Salma’s story… What works to keep girls in school?

Wednesday 13 September 2017

By Muktar Muhumed

Salma during a class session

 

Salma Mohamud is a 15 year old girl from Wajir County. In the year 2015, Salma was on the verge of dropping out of school and getting married after completing her primary education. 

“My family could not send me to secondary school. I learned from my ailing father that my family was struggling and my secondary education was a luxury they could not afford. I knew that I would stay home and eventually get married,” says Salma.

All dreams seemed shattered for Salma – but Save the Children through the Adolescent Girls Initiative (AGI-K), came to Salma’s rescue. She was enrolled into the cash transfers programme and joined Sabuli Secondary School.

Salma who is the eldest daughter in a family of six children shares her joy of getting an education: “I was very happy when I learnt that Save the Children was going to pay my school fees and I would continue with my education,” says Salma

Salma wants to become a teacher and hopes to help other girls in Wajir to acquire education without interference from their parents. She says:  “I want to create awareness in my community so that girls’ education is equally prioritised as the boys’ education.” She believes that with sensitisation and consistent community engagement, girls in her region will get quality education.

Mr. Mohamed Baraki, the headteacher at Sabuli Secondary School says: “Salma has the desire to prosper in future.
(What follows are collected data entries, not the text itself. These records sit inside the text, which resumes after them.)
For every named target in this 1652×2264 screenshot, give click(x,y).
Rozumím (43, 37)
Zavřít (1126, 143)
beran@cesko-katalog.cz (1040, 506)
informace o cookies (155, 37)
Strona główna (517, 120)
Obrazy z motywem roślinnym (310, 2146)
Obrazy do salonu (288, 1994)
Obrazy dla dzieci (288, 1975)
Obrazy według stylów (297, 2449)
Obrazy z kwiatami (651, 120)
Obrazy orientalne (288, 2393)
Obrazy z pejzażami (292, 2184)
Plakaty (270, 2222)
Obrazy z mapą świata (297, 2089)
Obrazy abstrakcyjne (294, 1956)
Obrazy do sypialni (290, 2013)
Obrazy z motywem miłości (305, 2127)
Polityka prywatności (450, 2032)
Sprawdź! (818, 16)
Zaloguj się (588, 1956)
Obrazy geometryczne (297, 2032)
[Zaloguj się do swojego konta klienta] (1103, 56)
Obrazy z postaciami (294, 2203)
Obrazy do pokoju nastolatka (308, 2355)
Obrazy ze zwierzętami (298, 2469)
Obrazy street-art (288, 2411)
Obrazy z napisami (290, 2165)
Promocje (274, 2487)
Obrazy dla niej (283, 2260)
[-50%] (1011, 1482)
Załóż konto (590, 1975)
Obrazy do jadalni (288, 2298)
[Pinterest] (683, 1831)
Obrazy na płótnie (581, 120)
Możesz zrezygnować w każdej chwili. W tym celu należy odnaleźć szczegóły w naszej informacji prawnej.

She has a hidden potential and is always strict with her education. She will one day be an example to many disadvantaged girls in her community who lack opportunities to learn and explore their talent.”

The AGI-K programme is supporting girls in school and those willing to join schools with school fees of up to Ksh 700 for girls in primary schools, Ksh 5,000 for those in secondary schools, Ksh 500 for the school and Ksh 3,000 per term for the parents. This is on condition that the girls attain 80% attendance per school term.

Salma’s mother, Mrs. Adey is happy about her daughter’s access to secondary education. She says: “Save the Children is making the girls’ dreams come true. My daughter always thought of continuing her education even after we told her we couldn’t afford her fees. Because of your support, she is doing very well in school!”  Mrs Adey promises to keep Salma in school and says her previous mind-set about girls’ education was unjustified. 

Salma is one of the many girls in Northern Kenya who unlike boys, face diverse discrimination such as early and forced marriages, social isolation, poverty among other obstacles that hinder their access to education. 

According to the area Assistant Chief Mr. Jibril Adan, Projects like DFID-funded AGI-K can improve and help many girls to further their education beyond primary level. “We need to educate our girls since educating a girl child helps to eradicate poverty at the household level,” says Adan.

Project information:

Adolescent girls in Kenya and in particular those from the North Eastern region face huge risks and vulnerabilities that affect their education status, health and general wellbeing.  

Save the Children through the DFID-funded AGI-K program is supporting 2,250 girls to access both primary and secondary education through conditional cash transfers as an incentive to the households, schools and girls to routinely attend school and transition to the next level of education. The program supports girls in school and those willing to join schools with school fees of up to Ksh 700 for girls in primary schools, Ksh 5,000 for those in secondary schools, Ksh 500 school incentives for the schools the girls are enrolled to. Schooling kits containing basic hygiene and education items are also provided to the girls whereas their parents (households’ heads) are provided with Ksh 3,000 per term. These cash transfers to the schools, girls and households heads are all paid conditional to enrolment and 80% attendance to school by the girls in a term. In addition to the cash transfers, the program also supports communities in 79 villages across Wajir County to identify the underlying root causes that lead to discrimination against girls, identify solutions and implement them to ensure that girls get equal access to education. 

The Program is being implemented by a consortium led by Population council in partnership with African population Health and research centre (APHRC), Plan International, Save the Children and Itad. Save the Children is the implementing agency in Wajir while Plan international is the implementing partner in Kibera slums within Nairobi County whereas Population Council, APHRC and Itad are the research partners.